Provide the count of lines below where "computer" occurs, with no other output.

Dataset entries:

--- START ---

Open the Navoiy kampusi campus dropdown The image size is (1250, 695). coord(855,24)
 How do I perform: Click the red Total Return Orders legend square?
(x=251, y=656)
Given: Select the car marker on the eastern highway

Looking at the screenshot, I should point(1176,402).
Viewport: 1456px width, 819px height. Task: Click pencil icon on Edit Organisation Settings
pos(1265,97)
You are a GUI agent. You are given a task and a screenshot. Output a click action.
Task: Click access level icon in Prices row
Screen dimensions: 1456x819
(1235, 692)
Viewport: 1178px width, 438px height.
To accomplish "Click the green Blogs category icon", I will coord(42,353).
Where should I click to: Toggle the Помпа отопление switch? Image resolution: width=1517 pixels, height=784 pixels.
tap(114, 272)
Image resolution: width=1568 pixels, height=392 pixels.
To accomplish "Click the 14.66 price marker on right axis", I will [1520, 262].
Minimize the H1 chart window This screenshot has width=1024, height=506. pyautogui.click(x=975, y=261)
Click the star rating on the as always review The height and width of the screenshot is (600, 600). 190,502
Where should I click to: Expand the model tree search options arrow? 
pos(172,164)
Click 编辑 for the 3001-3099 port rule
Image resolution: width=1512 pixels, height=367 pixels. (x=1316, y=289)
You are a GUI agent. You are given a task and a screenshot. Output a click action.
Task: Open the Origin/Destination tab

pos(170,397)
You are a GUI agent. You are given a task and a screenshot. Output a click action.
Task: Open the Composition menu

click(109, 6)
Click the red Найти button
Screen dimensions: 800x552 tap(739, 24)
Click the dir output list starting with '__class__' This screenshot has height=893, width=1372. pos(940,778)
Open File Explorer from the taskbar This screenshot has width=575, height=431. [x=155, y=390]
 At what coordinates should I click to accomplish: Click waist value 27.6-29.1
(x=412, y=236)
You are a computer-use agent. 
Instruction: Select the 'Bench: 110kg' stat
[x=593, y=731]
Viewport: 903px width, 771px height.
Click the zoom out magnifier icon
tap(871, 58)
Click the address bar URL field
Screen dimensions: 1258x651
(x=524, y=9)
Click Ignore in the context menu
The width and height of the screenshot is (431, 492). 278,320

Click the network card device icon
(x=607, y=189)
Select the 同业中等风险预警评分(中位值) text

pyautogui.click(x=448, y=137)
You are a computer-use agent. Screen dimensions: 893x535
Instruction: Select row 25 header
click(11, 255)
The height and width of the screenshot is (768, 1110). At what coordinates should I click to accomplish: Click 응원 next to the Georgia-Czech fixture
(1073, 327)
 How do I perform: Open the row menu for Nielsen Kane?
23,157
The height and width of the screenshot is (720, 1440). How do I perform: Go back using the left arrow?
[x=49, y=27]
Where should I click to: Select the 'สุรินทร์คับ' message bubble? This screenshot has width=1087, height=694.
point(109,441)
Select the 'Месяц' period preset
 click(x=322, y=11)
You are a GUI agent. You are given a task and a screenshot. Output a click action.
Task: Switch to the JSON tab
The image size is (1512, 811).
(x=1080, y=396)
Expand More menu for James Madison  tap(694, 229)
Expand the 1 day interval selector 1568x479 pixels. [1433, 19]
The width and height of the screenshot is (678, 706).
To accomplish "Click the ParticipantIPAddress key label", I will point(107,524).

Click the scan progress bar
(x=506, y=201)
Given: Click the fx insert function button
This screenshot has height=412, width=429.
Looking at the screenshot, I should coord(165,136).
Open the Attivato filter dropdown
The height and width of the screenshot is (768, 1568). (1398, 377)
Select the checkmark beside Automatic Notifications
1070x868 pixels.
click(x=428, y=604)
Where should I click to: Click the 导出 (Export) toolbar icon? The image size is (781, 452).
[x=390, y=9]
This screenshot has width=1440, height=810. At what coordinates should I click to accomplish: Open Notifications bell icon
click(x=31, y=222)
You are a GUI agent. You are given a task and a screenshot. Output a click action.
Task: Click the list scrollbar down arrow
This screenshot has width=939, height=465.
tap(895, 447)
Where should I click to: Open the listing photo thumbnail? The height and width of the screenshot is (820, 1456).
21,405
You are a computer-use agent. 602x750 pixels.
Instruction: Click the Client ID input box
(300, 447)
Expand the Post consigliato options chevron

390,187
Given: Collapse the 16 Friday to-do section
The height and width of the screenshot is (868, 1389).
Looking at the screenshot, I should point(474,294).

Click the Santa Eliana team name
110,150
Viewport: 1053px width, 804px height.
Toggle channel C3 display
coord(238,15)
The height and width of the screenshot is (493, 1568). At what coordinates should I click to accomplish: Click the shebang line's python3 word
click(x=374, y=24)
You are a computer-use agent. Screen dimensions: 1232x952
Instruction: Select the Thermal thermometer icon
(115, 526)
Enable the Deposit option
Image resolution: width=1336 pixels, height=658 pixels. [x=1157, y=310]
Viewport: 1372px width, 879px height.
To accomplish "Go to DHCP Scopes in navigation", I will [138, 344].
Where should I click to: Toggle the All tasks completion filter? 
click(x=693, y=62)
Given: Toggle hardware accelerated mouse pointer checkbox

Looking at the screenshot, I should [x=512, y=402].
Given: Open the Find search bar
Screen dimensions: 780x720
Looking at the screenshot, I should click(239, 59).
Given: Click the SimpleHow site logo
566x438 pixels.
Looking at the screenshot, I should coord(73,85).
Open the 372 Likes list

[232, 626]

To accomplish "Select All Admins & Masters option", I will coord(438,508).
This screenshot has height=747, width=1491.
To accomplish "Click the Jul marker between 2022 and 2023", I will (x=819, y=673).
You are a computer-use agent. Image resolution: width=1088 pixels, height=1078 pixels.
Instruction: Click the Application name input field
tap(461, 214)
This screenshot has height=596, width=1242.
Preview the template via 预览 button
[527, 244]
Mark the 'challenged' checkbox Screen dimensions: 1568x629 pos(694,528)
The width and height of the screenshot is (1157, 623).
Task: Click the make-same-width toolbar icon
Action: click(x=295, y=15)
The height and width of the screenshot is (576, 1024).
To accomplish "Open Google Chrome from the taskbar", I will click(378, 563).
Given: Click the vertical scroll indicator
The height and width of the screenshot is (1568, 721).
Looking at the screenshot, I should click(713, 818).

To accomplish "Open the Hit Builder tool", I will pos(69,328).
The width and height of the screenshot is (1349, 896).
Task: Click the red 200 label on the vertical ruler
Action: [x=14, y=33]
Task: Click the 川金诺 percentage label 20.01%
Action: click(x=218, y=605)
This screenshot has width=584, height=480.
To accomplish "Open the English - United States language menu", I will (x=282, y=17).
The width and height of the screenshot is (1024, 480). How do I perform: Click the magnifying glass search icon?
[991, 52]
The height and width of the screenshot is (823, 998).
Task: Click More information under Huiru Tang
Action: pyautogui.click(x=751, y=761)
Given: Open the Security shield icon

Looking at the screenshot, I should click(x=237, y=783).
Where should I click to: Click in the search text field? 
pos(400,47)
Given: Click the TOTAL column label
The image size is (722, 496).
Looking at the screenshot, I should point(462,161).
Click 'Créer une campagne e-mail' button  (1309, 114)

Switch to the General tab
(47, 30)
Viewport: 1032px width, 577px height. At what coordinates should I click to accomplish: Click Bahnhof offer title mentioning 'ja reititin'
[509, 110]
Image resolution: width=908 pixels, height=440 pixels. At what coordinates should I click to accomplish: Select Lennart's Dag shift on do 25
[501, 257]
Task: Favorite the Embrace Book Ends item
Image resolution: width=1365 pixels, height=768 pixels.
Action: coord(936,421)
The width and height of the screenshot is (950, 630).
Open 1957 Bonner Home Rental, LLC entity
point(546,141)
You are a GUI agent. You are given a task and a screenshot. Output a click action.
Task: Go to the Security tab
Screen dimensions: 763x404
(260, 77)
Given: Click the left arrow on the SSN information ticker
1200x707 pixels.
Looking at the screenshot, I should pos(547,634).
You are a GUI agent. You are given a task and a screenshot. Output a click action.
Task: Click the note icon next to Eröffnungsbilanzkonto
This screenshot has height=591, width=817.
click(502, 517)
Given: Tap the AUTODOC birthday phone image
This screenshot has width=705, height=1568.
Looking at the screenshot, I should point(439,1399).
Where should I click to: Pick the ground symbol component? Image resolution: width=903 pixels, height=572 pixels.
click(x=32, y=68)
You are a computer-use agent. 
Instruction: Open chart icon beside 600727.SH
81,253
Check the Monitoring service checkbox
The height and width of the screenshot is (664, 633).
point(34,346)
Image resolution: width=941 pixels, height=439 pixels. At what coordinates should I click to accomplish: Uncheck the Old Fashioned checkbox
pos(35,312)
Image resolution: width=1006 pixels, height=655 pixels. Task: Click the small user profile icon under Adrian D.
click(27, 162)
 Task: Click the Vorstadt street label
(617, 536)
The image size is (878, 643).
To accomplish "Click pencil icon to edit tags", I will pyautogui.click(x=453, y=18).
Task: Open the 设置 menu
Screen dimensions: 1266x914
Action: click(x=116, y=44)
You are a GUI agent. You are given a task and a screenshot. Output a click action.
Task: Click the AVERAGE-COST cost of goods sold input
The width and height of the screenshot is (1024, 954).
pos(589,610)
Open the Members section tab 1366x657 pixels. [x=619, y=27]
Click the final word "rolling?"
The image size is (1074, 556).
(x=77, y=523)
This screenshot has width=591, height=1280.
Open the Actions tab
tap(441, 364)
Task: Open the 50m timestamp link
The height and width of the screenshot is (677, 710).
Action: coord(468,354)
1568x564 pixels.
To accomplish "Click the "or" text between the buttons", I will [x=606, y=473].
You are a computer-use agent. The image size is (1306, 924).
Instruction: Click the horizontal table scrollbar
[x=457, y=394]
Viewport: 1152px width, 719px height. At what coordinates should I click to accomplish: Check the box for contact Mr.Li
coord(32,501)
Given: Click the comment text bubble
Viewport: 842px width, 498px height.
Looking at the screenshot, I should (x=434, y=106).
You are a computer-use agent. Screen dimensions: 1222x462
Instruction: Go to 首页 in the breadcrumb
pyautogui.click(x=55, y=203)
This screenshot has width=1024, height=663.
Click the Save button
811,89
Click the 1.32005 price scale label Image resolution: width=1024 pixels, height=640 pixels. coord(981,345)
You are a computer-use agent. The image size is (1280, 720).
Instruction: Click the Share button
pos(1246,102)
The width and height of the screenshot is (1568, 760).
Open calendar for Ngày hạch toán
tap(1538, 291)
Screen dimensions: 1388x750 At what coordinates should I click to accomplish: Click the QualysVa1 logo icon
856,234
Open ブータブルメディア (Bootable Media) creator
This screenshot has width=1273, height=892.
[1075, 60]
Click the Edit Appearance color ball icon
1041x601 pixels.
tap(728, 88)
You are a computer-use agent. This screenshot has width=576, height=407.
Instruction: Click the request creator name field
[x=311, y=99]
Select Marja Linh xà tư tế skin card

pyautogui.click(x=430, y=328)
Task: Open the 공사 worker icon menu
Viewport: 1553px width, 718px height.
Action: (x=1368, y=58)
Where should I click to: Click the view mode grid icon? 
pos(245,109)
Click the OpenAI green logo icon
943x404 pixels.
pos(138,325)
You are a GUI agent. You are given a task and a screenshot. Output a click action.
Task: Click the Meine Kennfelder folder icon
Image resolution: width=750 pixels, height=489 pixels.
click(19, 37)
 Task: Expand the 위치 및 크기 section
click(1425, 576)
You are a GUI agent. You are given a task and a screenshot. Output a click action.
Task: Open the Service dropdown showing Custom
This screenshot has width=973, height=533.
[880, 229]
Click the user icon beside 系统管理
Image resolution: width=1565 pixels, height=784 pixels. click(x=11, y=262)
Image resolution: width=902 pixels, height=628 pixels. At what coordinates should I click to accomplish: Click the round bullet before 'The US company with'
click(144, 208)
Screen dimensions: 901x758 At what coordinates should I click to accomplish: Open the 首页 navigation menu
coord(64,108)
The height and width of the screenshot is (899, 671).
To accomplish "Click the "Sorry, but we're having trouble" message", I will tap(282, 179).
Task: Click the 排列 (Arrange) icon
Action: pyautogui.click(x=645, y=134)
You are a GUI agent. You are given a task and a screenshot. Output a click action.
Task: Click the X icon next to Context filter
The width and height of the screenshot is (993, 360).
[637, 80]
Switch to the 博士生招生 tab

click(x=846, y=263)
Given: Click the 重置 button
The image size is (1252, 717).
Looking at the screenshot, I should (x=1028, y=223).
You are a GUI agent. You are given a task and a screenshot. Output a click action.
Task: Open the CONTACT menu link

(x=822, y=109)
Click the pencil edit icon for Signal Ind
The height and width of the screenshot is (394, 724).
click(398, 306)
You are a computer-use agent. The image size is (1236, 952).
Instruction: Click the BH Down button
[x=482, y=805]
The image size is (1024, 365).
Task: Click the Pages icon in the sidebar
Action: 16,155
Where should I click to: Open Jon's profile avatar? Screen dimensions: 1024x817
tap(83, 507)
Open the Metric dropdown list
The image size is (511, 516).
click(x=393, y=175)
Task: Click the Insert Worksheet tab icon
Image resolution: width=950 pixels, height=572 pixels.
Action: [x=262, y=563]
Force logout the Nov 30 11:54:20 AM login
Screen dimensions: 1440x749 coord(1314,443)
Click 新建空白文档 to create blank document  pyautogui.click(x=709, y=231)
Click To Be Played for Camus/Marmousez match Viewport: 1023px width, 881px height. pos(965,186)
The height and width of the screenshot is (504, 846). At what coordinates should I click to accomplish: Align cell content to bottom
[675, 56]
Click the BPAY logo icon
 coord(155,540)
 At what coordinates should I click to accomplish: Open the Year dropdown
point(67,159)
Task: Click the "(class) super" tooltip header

--- END ---

The completed task
11